Énoncé du problème:
Recopiez mot pour mot le passage de l'article sur Fabien Cloutier qui va de « Si vous ne connaissez » à « vendre son âme. ».

Extrait:

»»

Fabien Cloutier / Assume : « Je ne voulais pas être l’humoriste de gauche. »
Si vous ne connaissez pas encore Fabien Cloutier, c’est que vous n’avez pas de compte Facebook ou de télé. L’auteur, acteur, chroniqueur et humoriste jongle entre ses rôles à TVA et le théâtre de création, il a été nommé au Gala des Olivier et aux Prix littéraires du Gouverneur général dans la même année. Qui d’autre pourrait? Plus surprenant encore : l’homme de lettres n’a même pas eu à vendre son âme.
On l’a vu dans Les beaux malaises, 30 vies, Watatatow (mais ça fait longtemps), Boomerang, Paparagilles, Les bobos. On l’a entendu à Plus on est de fous, plus on lit! et jouera le frère d’Alexis dans Les pays d’en haut. Tous ces mandats, contradictoires ainsi énumérés, semblent intrinsèquement liés à sa personnalité multifacette quand on se penche sur son œuvre. Fabien Cloutier ne donne pas dans les élans lyriques, la poésie pour faire cute : sa plume est brutalement terre-à-terre. Pensons seulement à Billy (les jours de hurlement) ou encore au combo Cranbourne/Scotstown qui l’a révélé. Il écrit sur une tranche de la population québécoise à laquelle aucun auteur avant lui ne s’était intéressé, il écorche la région et la pauvreté intellectuelle relative avec un respect déroutant. C’est réaliste, c’est juste. Son dosage est parfait et personne ne lui envoie de lettre d’insultes – à notre connaissance.

««

Données enregistrées:
»»

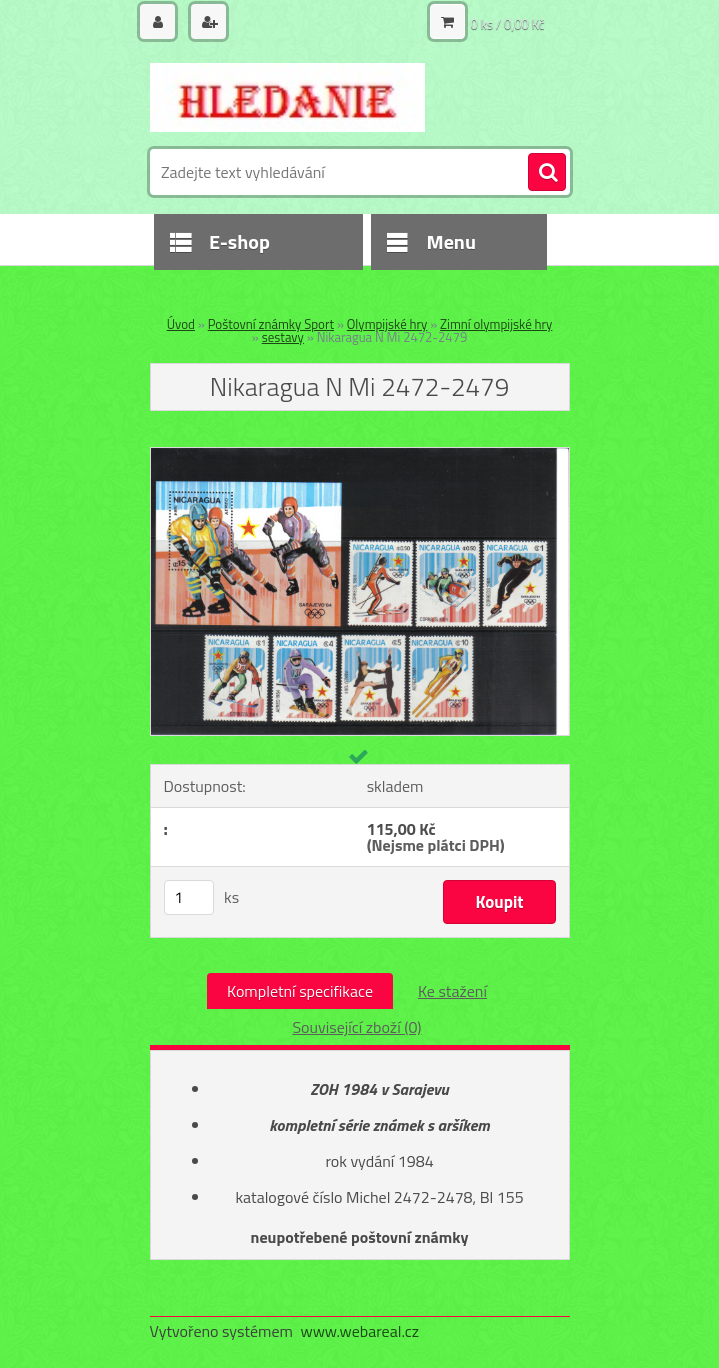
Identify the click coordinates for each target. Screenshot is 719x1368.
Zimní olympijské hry (496, 324)
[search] (547, 173)
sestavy (283, 337)
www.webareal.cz (359, 1331)
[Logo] (287, 97)
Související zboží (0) (356, 1027)
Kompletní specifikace (300, 991)
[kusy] (189, 897)
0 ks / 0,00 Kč (508, 24)
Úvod (181, 324)
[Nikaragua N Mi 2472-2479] (360, 456)
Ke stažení (452, 991)
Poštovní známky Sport (271, 324)
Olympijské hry (387, 324)
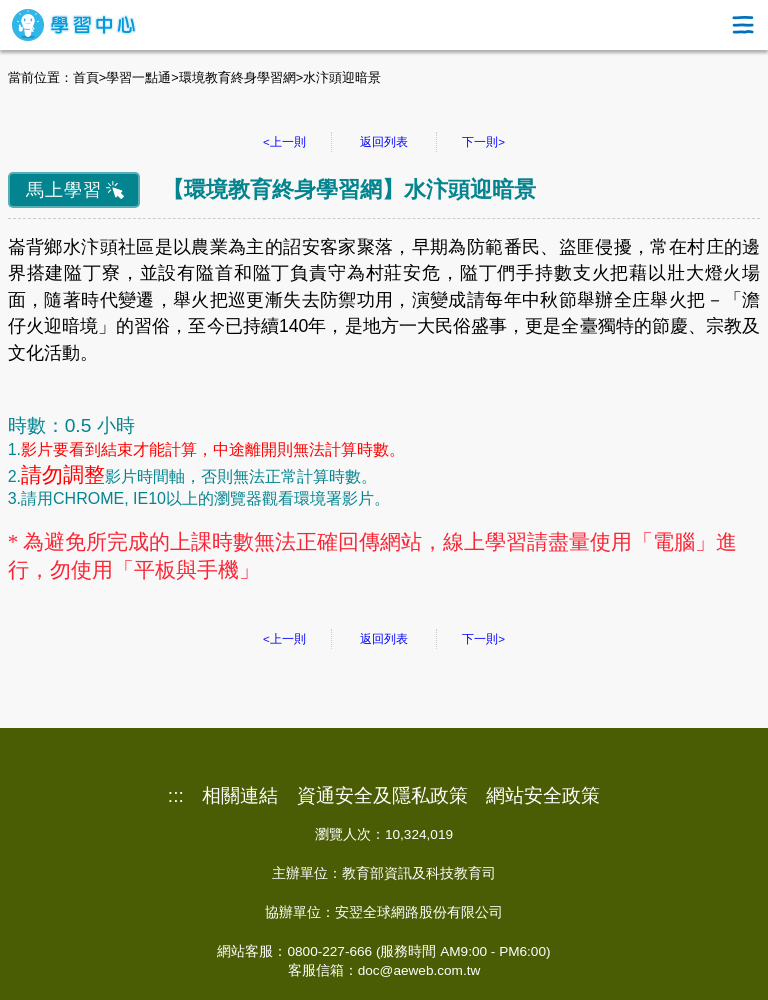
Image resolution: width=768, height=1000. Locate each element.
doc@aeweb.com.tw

««

Réponse au problème:
Si vous ne connaissez pas encore Fabien Cloutier, c’est que vous n’avez pas de compte Facebook ou de télé. L’auteur, acteur, chroniqueur et humoriste jongle entre ses rôles à TVA et le théâtre de création, il a été nommé au Gala des Olivier et aux Prix littéraires du Gouverneur général dans la même année. Qui d’autre pourrait? Plus surprenant encore : l’homme de lettres n’a même pas eu à vendre son âme.